(Saved data entries)

+++

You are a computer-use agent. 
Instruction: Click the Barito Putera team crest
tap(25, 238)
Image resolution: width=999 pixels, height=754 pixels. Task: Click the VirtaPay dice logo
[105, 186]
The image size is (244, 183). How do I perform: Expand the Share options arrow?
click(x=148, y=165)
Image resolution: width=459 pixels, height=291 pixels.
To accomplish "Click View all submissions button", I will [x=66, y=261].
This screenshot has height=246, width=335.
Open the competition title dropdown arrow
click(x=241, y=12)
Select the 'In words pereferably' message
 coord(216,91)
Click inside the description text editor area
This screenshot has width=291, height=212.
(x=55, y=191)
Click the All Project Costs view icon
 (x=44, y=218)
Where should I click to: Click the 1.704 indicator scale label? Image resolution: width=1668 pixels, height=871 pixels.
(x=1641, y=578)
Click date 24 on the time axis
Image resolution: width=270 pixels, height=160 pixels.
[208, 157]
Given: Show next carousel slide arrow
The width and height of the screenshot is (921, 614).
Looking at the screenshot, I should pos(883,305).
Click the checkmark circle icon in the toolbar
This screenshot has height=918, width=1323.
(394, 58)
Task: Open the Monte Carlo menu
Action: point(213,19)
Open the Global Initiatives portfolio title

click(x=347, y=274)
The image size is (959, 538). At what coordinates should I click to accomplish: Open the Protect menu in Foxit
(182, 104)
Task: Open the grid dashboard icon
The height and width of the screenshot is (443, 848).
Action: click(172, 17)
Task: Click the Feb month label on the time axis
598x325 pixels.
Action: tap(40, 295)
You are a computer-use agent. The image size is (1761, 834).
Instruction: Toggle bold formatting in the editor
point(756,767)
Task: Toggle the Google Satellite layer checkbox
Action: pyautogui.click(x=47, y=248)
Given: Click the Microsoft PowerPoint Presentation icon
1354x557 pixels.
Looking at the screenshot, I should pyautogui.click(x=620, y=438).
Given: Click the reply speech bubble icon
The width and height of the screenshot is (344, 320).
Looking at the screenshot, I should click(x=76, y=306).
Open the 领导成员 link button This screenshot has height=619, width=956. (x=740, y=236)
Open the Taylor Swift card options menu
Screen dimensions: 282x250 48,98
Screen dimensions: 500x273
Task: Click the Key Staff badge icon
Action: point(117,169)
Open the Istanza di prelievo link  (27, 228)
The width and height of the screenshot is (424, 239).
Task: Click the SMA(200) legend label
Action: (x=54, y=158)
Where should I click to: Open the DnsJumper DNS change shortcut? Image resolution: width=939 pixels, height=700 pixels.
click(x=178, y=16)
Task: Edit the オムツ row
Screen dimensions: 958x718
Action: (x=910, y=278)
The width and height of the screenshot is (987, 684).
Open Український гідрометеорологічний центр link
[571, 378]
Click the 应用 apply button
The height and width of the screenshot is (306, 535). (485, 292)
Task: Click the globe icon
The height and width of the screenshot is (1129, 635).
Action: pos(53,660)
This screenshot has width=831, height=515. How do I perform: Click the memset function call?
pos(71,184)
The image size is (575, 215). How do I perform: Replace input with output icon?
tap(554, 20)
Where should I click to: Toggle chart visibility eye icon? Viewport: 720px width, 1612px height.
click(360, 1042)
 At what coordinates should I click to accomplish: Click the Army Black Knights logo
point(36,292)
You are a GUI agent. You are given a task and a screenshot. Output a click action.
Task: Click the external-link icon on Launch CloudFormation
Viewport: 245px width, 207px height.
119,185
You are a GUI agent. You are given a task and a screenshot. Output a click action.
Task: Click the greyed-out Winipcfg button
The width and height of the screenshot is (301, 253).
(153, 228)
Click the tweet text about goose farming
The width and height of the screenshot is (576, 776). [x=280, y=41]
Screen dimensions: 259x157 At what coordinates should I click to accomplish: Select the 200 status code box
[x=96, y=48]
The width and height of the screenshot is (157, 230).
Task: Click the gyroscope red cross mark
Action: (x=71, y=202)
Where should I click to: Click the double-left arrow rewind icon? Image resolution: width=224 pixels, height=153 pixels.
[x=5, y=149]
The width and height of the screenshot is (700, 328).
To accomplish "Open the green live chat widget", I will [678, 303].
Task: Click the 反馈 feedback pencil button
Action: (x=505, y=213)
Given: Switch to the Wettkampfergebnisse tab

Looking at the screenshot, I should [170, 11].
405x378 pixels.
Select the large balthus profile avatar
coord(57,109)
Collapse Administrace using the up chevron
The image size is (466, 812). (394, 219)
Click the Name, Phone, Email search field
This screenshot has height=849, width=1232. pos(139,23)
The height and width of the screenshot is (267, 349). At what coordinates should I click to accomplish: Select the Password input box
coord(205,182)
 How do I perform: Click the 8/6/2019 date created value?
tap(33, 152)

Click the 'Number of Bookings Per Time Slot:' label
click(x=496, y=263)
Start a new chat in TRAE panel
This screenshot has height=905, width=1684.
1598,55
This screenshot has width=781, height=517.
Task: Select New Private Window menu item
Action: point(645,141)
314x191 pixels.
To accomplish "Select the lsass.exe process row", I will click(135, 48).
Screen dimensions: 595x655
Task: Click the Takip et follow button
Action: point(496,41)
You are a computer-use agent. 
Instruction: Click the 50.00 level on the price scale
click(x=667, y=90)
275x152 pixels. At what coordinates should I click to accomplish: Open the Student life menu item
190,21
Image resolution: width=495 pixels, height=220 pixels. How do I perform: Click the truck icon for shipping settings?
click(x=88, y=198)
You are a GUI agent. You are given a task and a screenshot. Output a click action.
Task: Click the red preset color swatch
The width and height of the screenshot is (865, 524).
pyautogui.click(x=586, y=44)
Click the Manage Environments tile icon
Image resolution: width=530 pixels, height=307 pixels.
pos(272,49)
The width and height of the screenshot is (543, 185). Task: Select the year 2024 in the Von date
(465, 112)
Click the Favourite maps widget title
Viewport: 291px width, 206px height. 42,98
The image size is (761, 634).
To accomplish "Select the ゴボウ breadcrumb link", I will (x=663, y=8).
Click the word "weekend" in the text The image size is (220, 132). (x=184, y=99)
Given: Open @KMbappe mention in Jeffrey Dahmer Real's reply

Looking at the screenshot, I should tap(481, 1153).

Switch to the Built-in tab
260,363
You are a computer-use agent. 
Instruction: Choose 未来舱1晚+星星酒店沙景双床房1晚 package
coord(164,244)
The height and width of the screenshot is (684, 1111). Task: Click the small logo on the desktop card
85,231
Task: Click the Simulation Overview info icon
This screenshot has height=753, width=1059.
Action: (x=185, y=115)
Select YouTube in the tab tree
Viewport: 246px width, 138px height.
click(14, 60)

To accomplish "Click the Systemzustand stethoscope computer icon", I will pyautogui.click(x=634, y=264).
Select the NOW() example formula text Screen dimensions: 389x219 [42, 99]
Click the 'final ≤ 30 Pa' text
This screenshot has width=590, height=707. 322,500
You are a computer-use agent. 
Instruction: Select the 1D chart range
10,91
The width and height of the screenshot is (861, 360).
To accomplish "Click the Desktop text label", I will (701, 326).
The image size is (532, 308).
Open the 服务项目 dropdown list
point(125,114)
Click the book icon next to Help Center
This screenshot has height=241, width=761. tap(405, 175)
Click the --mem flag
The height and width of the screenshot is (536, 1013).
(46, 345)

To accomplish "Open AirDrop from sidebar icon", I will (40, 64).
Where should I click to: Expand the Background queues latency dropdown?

+++

§ **How to complete this task**: Give back all of the entries above, unchanged in every word.

§ **Answer to the problem**:
You are a computer-use agent. 
Instruction: Click the Barito Putera team crest
tap(25, 238)
Image resolution: width=999 pixels, height=754 pixels. Task: Click the VirtaPay dice logo
[105, 186]
The image size is (244, 183). How do I perform: Expand the Share options arrow?
click(x=148, y=165)
Image resolution: width=459 pixels, height=291 pixels.
To accomplish "Click View all submissions button", I will [x=66, y=261].
This screenshot has height=246, width=335.
Open the competition title dropdown arrow
click(x=241, y=12)
Select the 'In words pereferably' message
 coord(216,91)
Click inside the description text editor area
This screenshot has width=291, height=212.
(x=55, y=191)
Click the All Project Costs view icon
 (x=44, y=218)
Where should I click to: Click the 1.704 indicator scale label? Image resolution: width=1668 pixels, height=871 pixels.
(x=1641, y=578)
Click date 24 on the time axis
Image resolution: width=270 pixels, height=160 pixels.
[208, 157]
Given: Show next carousel slide arrow
The width and height of the screenshot is (921, 614).
Looking at the screenshot, I should pos(883,305).
Click the checkmark circle icon in the toolbar
This screenshot has height=918, width=1323.
(394, 58)
Task: Open the Monte Carlo menu
Action: point(213,19)
Open the Global Initiatives portfolio title

click(x=347, y=274)
The image size is (959, 538). At what coordinates should I click to accomplish: Open the Protect menu in Foxit
(182, 104)
Task: Open the grid dashboard icon
The height and width of the screenshot is (443, 848).
Action: click(172, 17)
Task: Click the Feb month label on the time axis
598x325 pixels.
Action: tap(40, 295)
You are a computer-use agent. The image size is (1761, 834).
Instruction: Toggle bold formatting in the editor
point(756,767)
Task: Toggle the Google Satellite layer checkbox
Action: pyautogui.click(x=47, y=248)
Given: Click the Microsoft PowerPoint Presentation icon
1354x557 pixels.
Looking at the screenshot, I should pyautogui.click(x=620, y=438).
Given: Click the reply speech bubble icon
The width and height of the screenshot is (344, 320).
Looking at the screenshot, I should click(x=76, y=306).
Open the 领导成员 link button This screenshot has height=619, width=956. (x=740, y=236)
Open the Taylor Swift card options menu
Screen dimensions: 282x250 48,98
Screen dimensions: 500x273
Task: Click the Key Staff badge icon
Action: point(117,169)
Open the Istanza di prelievo link  (27, 228)
The width and height of the screenshot is (424, 239).
Task: Click the SMA(200) legend label
Action: (x=54, y=158)
Where should I click to: Open the DnsJumper DNS change shortcut? Image resolution: width=939 pixels, height=700 pixels.
click(x=178, y=16)
Task: Edit the オムツ row
Screen dimensions: 958x718
Action: (x=910, y=278)
The width and height of the screenshot is (987, 684).
Open Український гідрометеорологічний центр link
[571, 378]
Click the 应用 apply button
The height and width of the screenshot is (306, 535). (485, 292)
Task: Click the globe icon
The height and width of the screenshot is (1129, 635).
Action: pos(53,660)
This screenshot has width=831, height=515. How do I perform: Click the memset function call?
pos(71,184)
The image size is (575, 215). How do I perform: Replace input with output icon?
tap(554, 20)
Where should I click to: Toggle chart visibility eye icon? Viewport: 720px width, 1612px height.
click(360, 1042)
 At what coordinates should I click to accomplish: Click the Army Black Knights logo
point(36,292)
You are a GUI agent. You are given a task and a screenshot. Output a click action.
Task: Click the external-link icon on Launch CloudFormation
Viewport: 245px width, 207px height.
119,185
You are a GUI agent. You are given a task and a screenshot. Output a click action.
Task: Click the greyed-out Winipcfg button
The width and height of the screenshot is (301, 253).
(153, 228)
Click the tweet text about goose farming
The width and height of the screenshot is (576, 776). [x=280, y=41]
Screen dimensions: 259x157 At what coordinates should I click to accomplish: Select the 200 status code box
[x=96, y=48]
The width and height of the screenshot is (157, 230).
Task: Click the gyroscope red cross mark
Action: (x=71, y=202)
Where should I click to: Click the double-left arrow rewind icon? Image resolution: width=224 pixels, height=153 pixels.
[x=5, y=149]
The width and height of the screenshot is (700, 328).
To accomplish "Open the green live chat widget", I will [678, 303].
Task: Click the 反馈 feedback pencil button
Action: (x=505, y=213)
Given: Switch to the Wettkampfergebnisse tab

Looking at the screenshot, I should [170, 11].
405x378 pixels.
Select the large balthus profile avatar
coord(57,109)
Collapse Administrace using the up chevron
The image size is (466, 812). (394, 219)
Click the Name, Phone, Email search field
This screenshot has height=849, width=1232. pos(139,23)
The height and width of the screenshot is (267, 349). At what coordinates should I click to accomplish: Select the Password input box
coord(205,182)
 How do I perform: Click the 8/6/2019 date created value?
tap(33, 152)

Click the 'Number of Bookings Per Time Slot:' label
click(x=496, y=263)
Start a new chat in TRAE panel
This screenshot has height=905, width=1684.
1598,55
This screenshot has width=781, height=517.
Task: Select New Private Window menu item
Action: point(645,141)
314x191 pixels.
To accomplish "Select the lsass.exe process row", I will click(135, 48).
Screen dimensions: 595x655
Task: Click the Takip et follow button
Action: point(496,41)
You are a computer-use agent. 
Instruction: Click the 50.00 level on the price scale
click(x=667, y=90)
275x152 pixels. At what coordinates should I click to accomplish: Open the Student life menu item
190,21
Image resolution: width=495 pixels, height=220 pixels. How do I perform: Click the truck icon for shipping settings?
click(x=88, y=198)
You are a GUI agent. You are given a task and a screenshot. Output a click action.
Task: Click the red preset color swatch
The width and height of the screenshot is (865, 524).
pyautogui.click(x=586, y=44)
Click the Manage Environments tile icon
Image resolution: width=530 pixels, height=307 pixels.
pos(272,49)
The width and height of the screenshot is (543, 185). Task: Select the year 2024 in the Von date
(465, 112)
Click the Favourite maps widget title
Viewport: 291px width, 206px height. 42,98
The image size is (761, 634).
To accomplish "Select the ゴボウ breadcrumb link", I will (x=663, y=8).
Click the word "weekend" in the text The image size is (220, 132). (x=184, y=99)
Given: Open @KMbappe mention in Jeffrey Dahmer Real's reply

Looking at the screenshot, I should tap(481, 1153).

Switch to the Built-in tab
260,363
You are a computer-use agent. 
Instruction: Choose 未来舱1晚+星星酒店沙景双床房1晚 package
coord(164,244)
The height and width of the screenshot is (684, 1111). Task: Click the small logo on the desktop card
85,231
Task: Click the Simulation Overview info icon
This screenshot has height=753, width=1059.
Action: (x=185, y=115)
Select YouTube in the tab tree
Viewport: 246px width, 138px height.
click(14, 60)

To accomplish "Click the Systemzustand stethoscope computer icon", I will pyautogui.click(x=634, y=264).
Select the NOW() example formula text Screen dimensions: 389x219 [42, 99]
Click the 'final ≤ 30 Pa' text
This screenshot has width=590, height=707. 322,500
You are a computer-use agent. 
Instruction: Select the 1D chart range
10,91
The width and height of the screenshot is (861, 360).
To accomplish "Click the Desktop text label", I will (701, 326).
The image size is (532, 308).
Open the 服务项目 dropdown list
point(125,114)
Click the book icon next to Help Center
This screenshot has height=241, width=761. tap(405, 175)
Click the --mem flag
The height and width of the screenshot is (536, 1013).
(46, 345)

To accomplish "Open AirDrop from sidebar icon", I will (40, 64).
Where should I click to: Expand the Background queues latency dropdown?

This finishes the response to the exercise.